Шеваров Д. Спасибо, что они есть / Д. Шеваров // Вологодский комсомолец. – 1988. – 5 августа. – С. 3.

Мы очень гордились, что почти 40 лет живем без войны, а на войну уходили ребята из нашего двора.

Когда в мае газеты сообщили о наших потерях за восемь лет афганской войны, страна не замерла в шоке. Люди не остолбенели с этими газетами в руках. Они шли на работу, радио и телевидение не отменили своих эстрадных программ, с двух часов продавали водку. И люди в очередях стояли вдоль дорог, как пионеры на торжественной линейке.
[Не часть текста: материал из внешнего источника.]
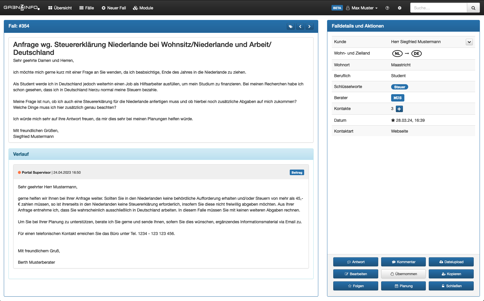Click the Grenzinfo logo
484x301 pixels.
(x=22, y=8)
Все шло, катилось своим чередом.

И даже на партконференции, когда М. С. Горбачев сказал, что надо воздать должное тем, чьей судьбы коснулась и кого опалила эта война, зал не встал в едином порыве, чтобы минутой молчания почтить память павших. Все оставались сидеть в уютных красных креслах.
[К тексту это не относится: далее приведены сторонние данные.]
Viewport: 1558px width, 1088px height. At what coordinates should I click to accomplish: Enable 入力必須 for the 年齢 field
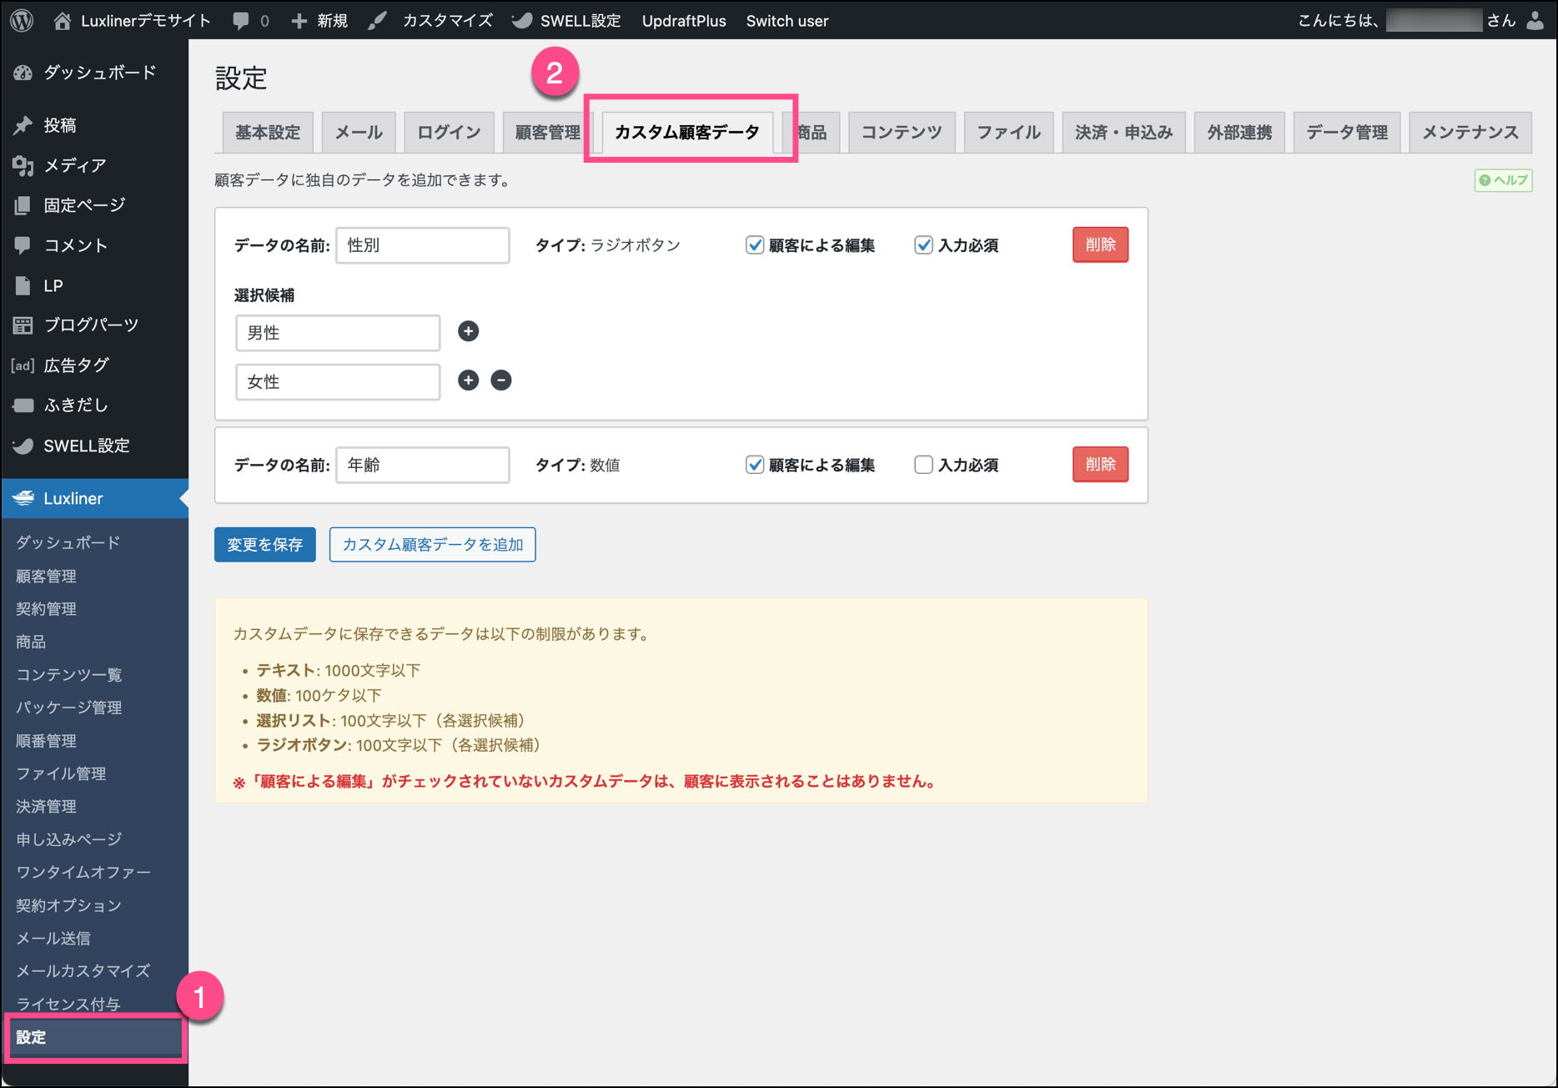click(923, 465)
Уже после конференции один из делегатов рассказал мне, что порыв-то у него лично был, но одному вставать было как-то неудобно. Пока озирался вокруг, пауза кончилась, доклад продолжался.

Видно, не до конца мы еще представляем, сколько же горя принесла эта война. Казуистический термин «ограниченный контингент» обернулся нашей душевной ограниченностью. Всему определили разницу – и чувствам, и мыслям, и правде... С каким упоением еще вчера повторяли: «Сорок лет без войны! Сорок лет под мирным небом!..»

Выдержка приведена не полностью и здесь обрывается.